*What is needed*. Find the lines in the records below that contain "Open", and report each of them.

Dataset records below:

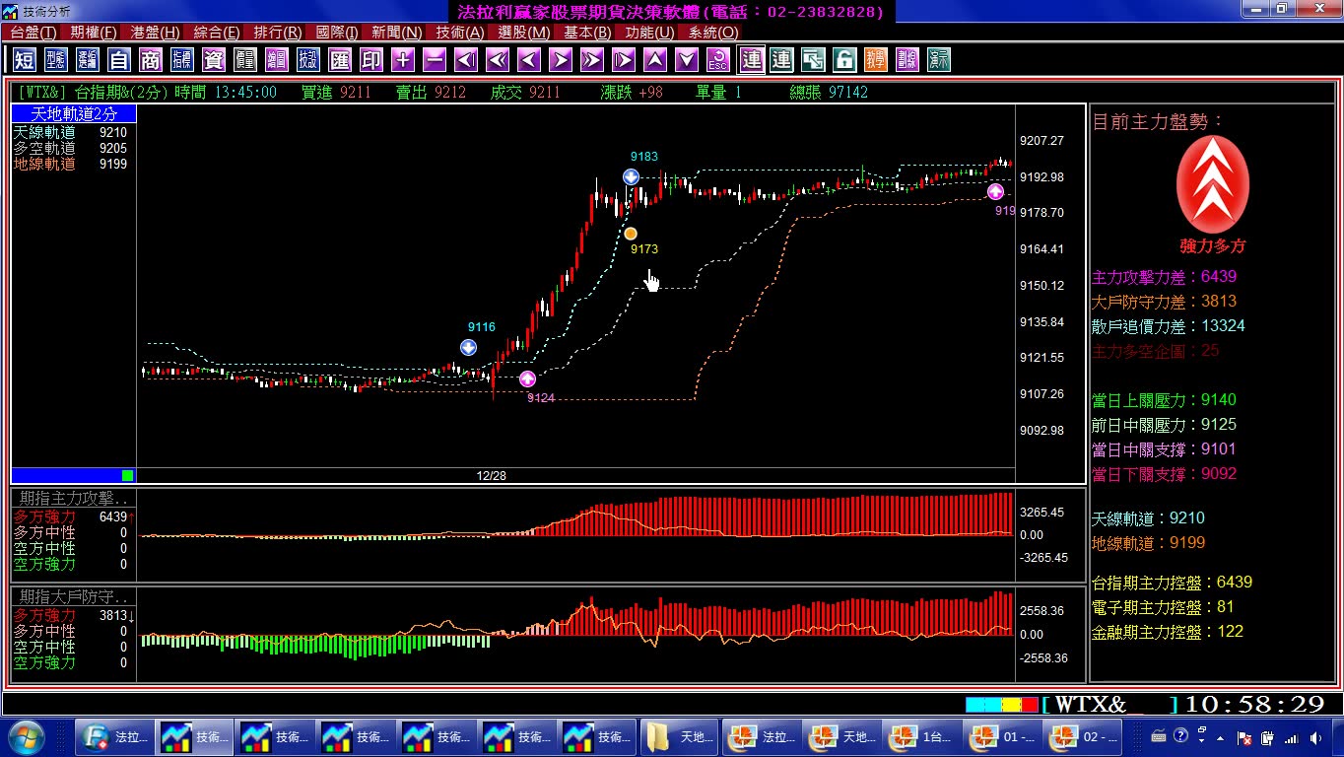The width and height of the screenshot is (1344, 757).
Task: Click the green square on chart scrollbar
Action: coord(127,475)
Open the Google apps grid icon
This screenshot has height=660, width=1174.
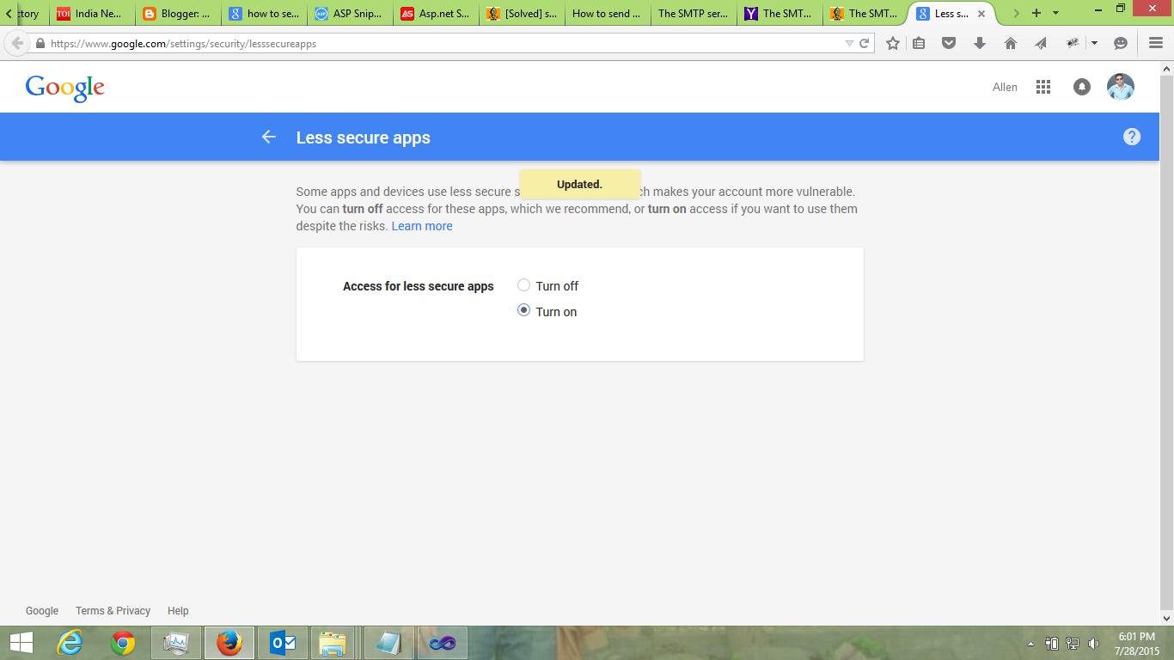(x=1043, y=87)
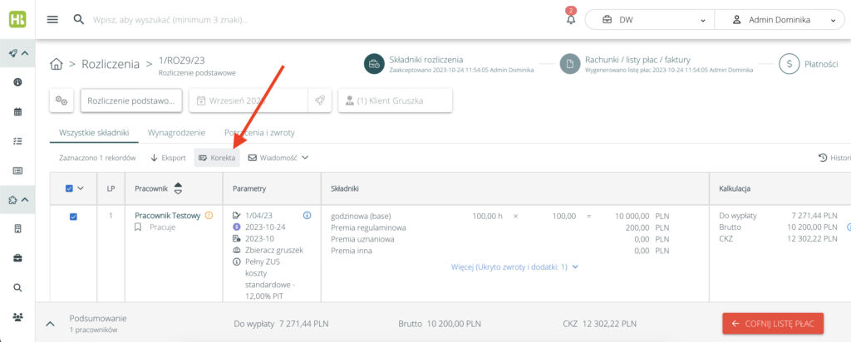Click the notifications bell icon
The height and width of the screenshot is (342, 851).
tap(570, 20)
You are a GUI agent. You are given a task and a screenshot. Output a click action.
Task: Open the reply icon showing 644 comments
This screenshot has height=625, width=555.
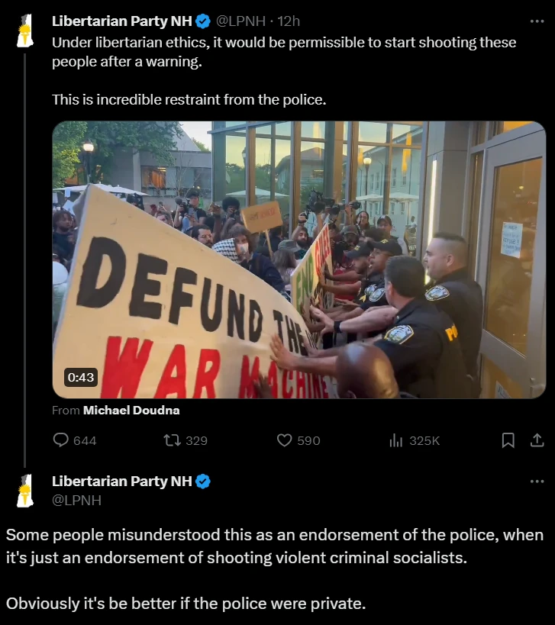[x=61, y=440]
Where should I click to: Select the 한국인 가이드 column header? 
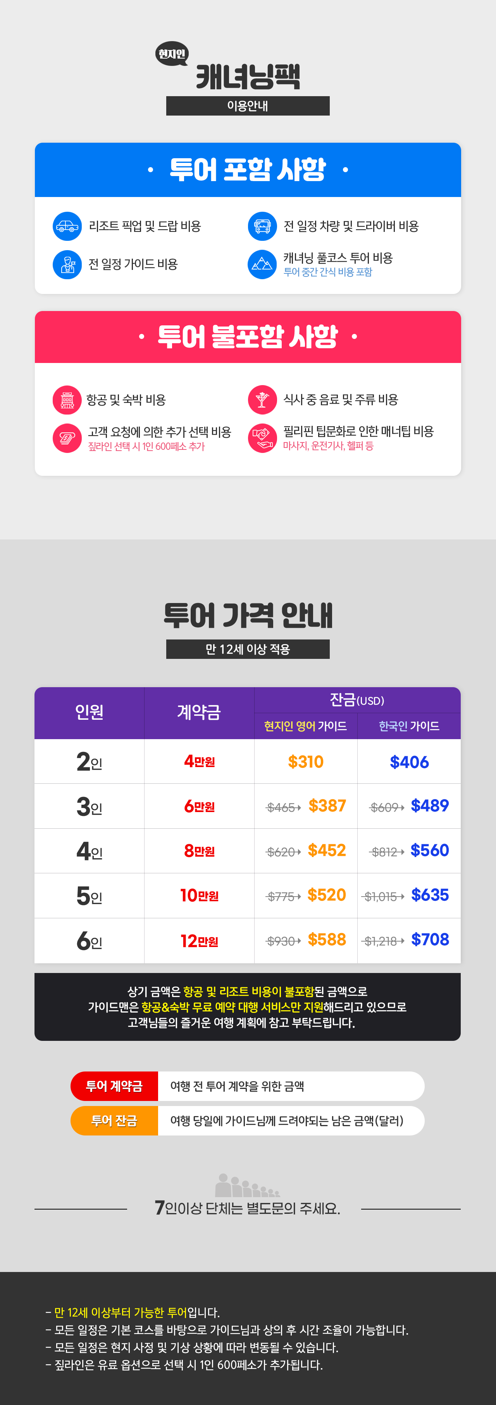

End of Dataset records.

*Reply to the task*.
Open the Google apps grid icon
Task: Open the reply icon showing 644 comments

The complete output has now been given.